Metade da população LGBTQIAP+ em favelas já sofreu discriminação onde trabalha, e homofobia nesses lugares ‘não é crime’, diz estudo


Sob o jugo do crime organizado — seja tráfico ou milícia —, a vítima de homofobia fica praticamente desamparada. ‘Na favela, existem regras, muitas delas trazidas por igrejas neopentecostais, que nos colocam em risco’, destaca a coordenadora Gilmara Cunha. Vista da Rocinha
Reprodução/TV Globo
Um levantamento inédito mapeou e ouviu a população LBGTQIAP+ que mora nas favelas cariocas. Quase metade dos respondentes afirmou ter sofrido alguma forma de discriminação sexual ou de gênero durante o trabalho — muitas das vezes, dentro da própria comunidade.
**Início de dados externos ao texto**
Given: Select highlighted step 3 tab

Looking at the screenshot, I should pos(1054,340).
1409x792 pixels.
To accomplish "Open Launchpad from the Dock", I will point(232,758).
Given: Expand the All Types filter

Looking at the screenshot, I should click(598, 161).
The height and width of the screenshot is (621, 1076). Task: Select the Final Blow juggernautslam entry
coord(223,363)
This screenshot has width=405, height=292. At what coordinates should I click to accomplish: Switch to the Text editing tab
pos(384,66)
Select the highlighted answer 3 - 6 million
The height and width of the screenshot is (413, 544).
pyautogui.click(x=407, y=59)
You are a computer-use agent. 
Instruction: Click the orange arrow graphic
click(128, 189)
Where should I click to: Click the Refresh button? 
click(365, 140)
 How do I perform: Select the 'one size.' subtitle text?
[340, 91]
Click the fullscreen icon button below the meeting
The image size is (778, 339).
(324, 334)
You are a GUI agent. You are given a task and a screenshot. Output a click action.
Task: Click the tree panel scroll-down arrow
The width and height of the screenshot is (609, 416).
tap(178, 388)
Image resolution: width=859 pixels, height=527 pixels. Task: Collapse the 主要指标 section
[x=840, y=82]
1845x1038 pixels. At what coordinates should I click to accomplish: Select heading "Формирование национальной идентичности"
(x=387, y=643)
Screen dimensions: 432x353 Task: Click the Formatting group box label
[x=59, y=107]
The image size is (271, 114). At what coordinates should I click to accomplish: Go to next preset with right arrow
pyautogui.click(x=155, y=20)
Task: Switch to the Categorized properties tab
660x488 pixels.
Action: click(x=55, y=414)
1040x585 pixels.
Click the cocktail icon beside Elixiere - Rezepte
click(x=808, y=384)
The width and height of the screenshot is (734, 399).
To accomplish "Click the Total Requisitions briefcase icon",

Mas ser gay ou lésbica na favela é diferente de sê-lo no asfalto, como destaca o estudo do Conexão G em parceria com a ONG Redes da Maré.
“A criminalização da homofobia não funciona e não vai funcionar dentro das favelas”, afirma a coordenadora do projeto, Gilmara Cunha.
Gilmara explica que, sob o jugo do crime organizado — seja tráfico ou milícia —, a vítima de homofobia fica praticamente desamparada.
“Aqui dentro, existem regras, muitas delas trazidas por igrejas neopentecostais, que nos colocam em risco”, destaca Gilmara. “Como vamos denunciar um agressor que mora a três casas da nossa?”, questiona.
A coordenadora diz que as políticas públicas contra a violência de gênero não chegam às favelas. “Uma travesti aqui dentro é diferente da do asfalto. É diferente ser gay, lésbica dentro de uma comunidade. Não queremos que isso aconteça. Queremos fazer parte da democracia e da sociedade.”
Essa invisibilidade levou à pesquisa. “Percebemos que era preciso quantificar e qualificar esses dados em um processo de política inclusiva e não excludente”, emenda Gilmara.
Durante 1 ano e meio, os pesquisadores foram a 60 comunidades e ouviram 1.705 pessoas LGBTQIAP+.
O que a pesquisa aponta
Raça
53% se declararam negros;
24%, brancas;
13%, amarelas;
9%, indígenas;
1% não respondeu.
Impacto da polícia
48,28% já sofreram violência em uma abordagem policial;
47,80% já tiveram suas moradias invadidas;
70% disseram terem ficado impossibilitados em alguma ocasião de ir para casa em decorrência de operações policiais;
24,28% contaram que já se sentiram ameaçadas em uma abordagem policial por sua identidade de gênero ou orientação sexual.
Agressões e assédios
23,5% declararam já terem sofrido assédio sexual;
25,5%, abuso psicológico;
80% das que se declararam lésbicas afirmaram que foram vítimas de assédio sexual;
60% dos homens gays relataram assédio moral.
Empregabilidade
41% contaram que nunca tiveram carteira assinada, e os trans são os que mais têm dificuldade;
65% das mulheres trans ou travestis responderam que são ou já foram profissionais do sexo.
31% recebem menos de um salário mínimo mensal;
9,4% vivem com menos de R$ 500 no mês.
“Identificamos na pesquisa que 60% da população trans sobrevive com menos de R$ 100 por semana. Quando se trata das travestis, esse valor é muito menor. Porque elas não estão inseridas no mercado de trabalho, não têm acesso ao processo educativo, não são aceitas na sociedade. A única opção é a prostituição, mas não é o desejo de todas”, detalha Gilmara.
O Conexão G oferece a cozinha trans. “Elas têm que ter outras opções para além de cabelo e maquiagem”, justifica.
Saúde
49% das mulheres trans e travestis vão ao médico mais de 2 vezes ao ano;
40% dos homens trans raramente vão;
28% dos homens trans entrevistados disseram que o posto médico em suas comunidades não distribui os medicamentos que precisam.